Entries supplied:
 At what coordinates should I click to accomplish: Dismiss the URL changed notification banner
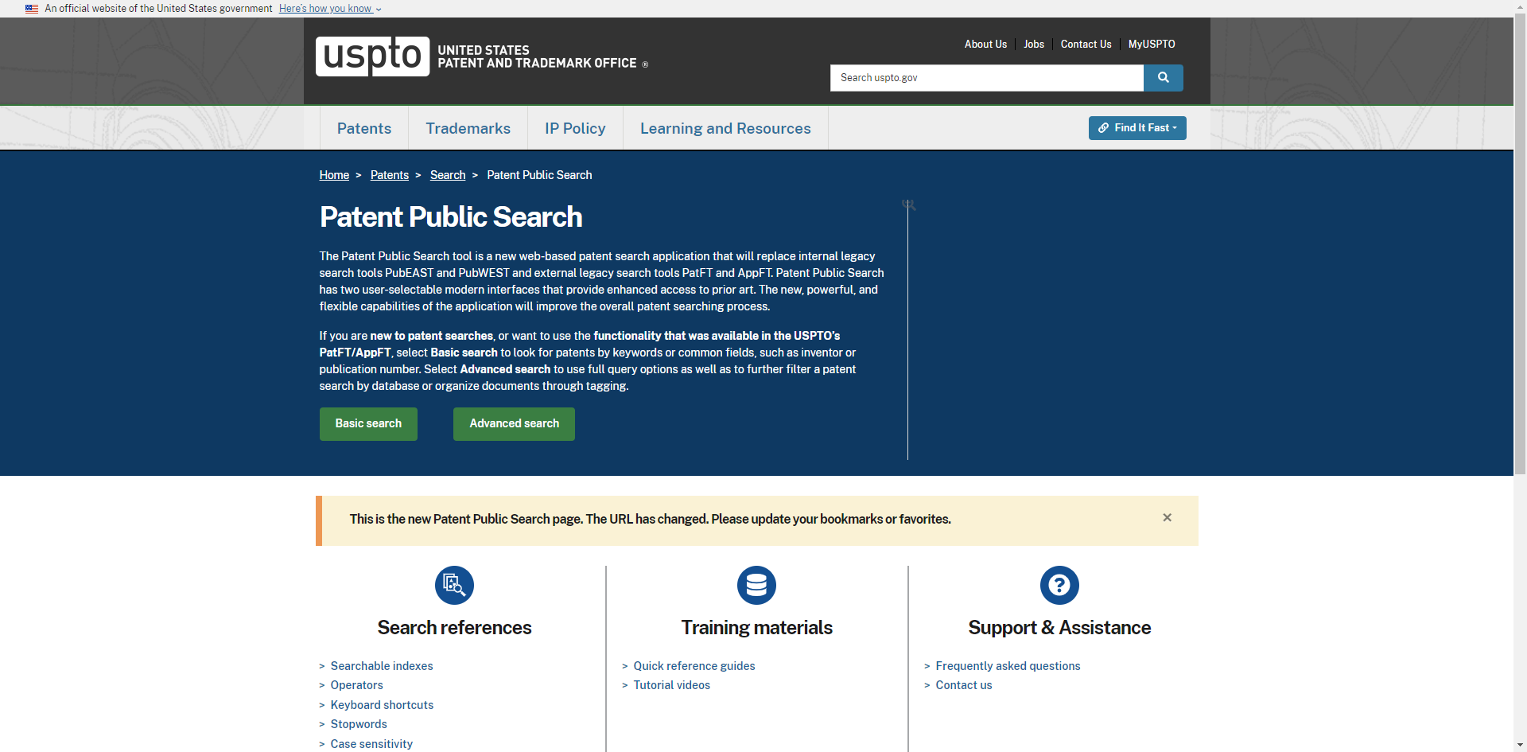(1167, 518)
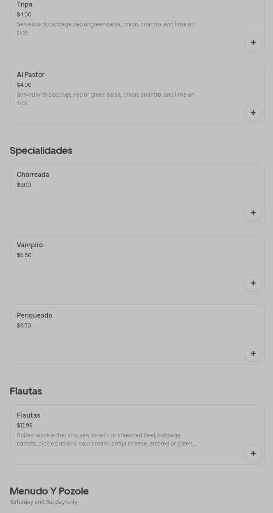Open the Flautas item title
This screenshot has height=513, width=273.
tap(28, 416)
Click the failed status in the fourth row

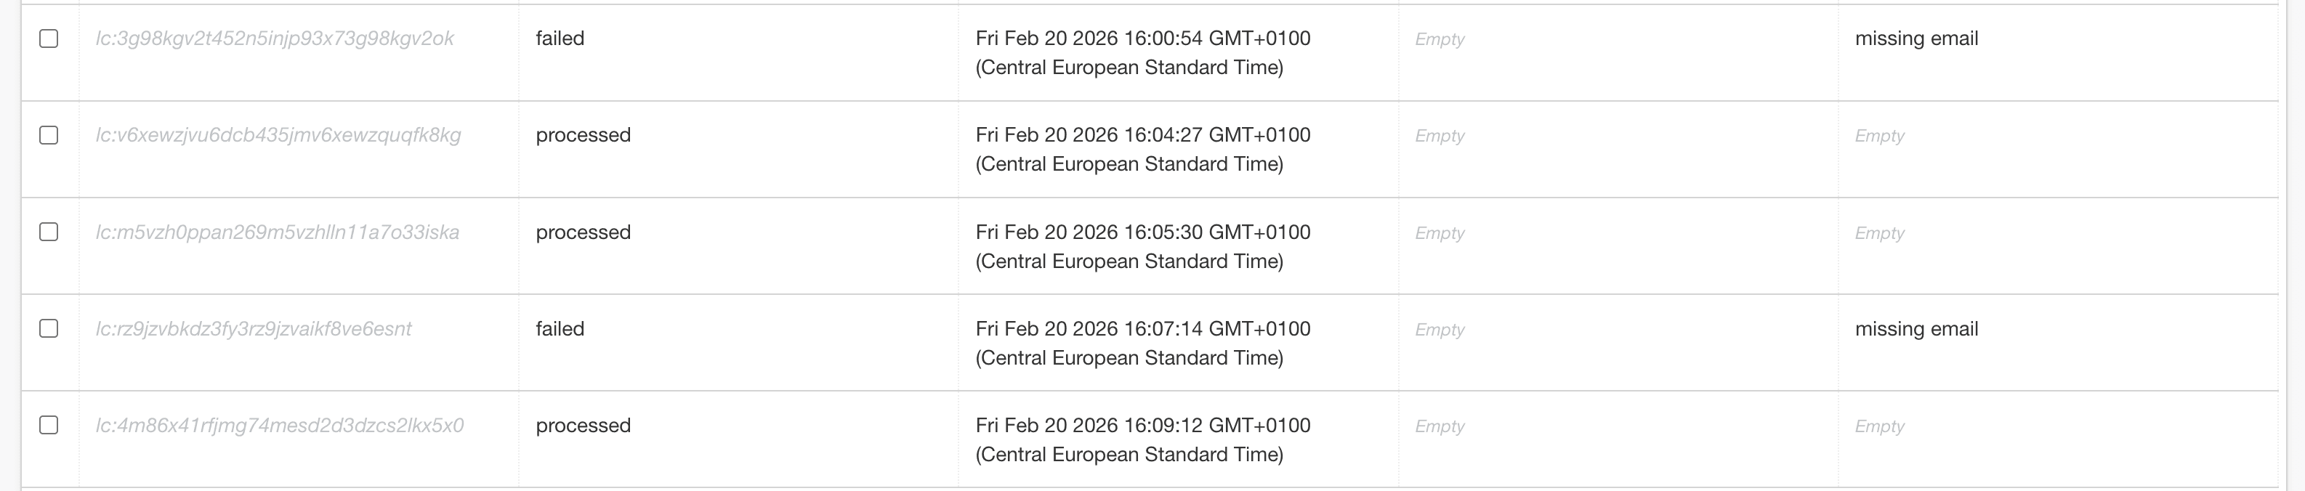coord(560,328)
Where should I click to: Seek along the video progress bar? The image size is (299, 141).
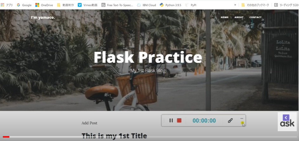[150, 137]
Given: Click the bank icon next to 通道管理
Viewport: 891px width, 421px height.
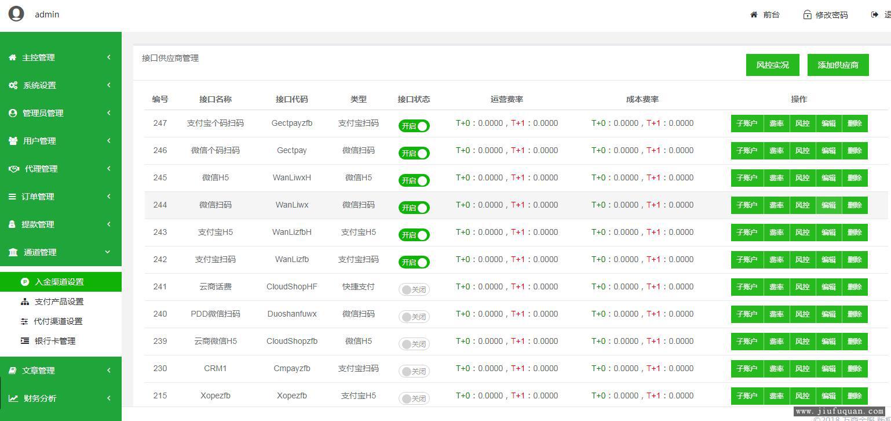Looking at the screenshot, I should (x=13, y=252).
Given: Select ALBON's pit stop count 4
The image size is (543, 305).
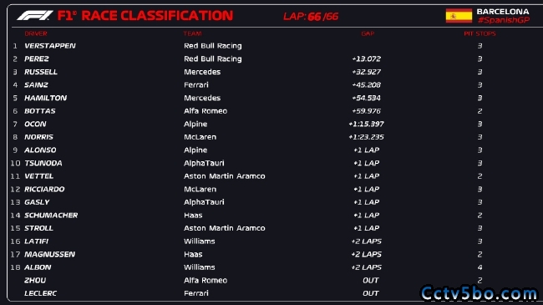Looking at the screenshot, I should pyautogui.click(x=480, y=267).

Problem statement: Every line in the data that holds the string "Given" should be copied.

Result of the task:
Given: Click the bank icon next to 通道管理
Given: Select ALBON's pit stop count 4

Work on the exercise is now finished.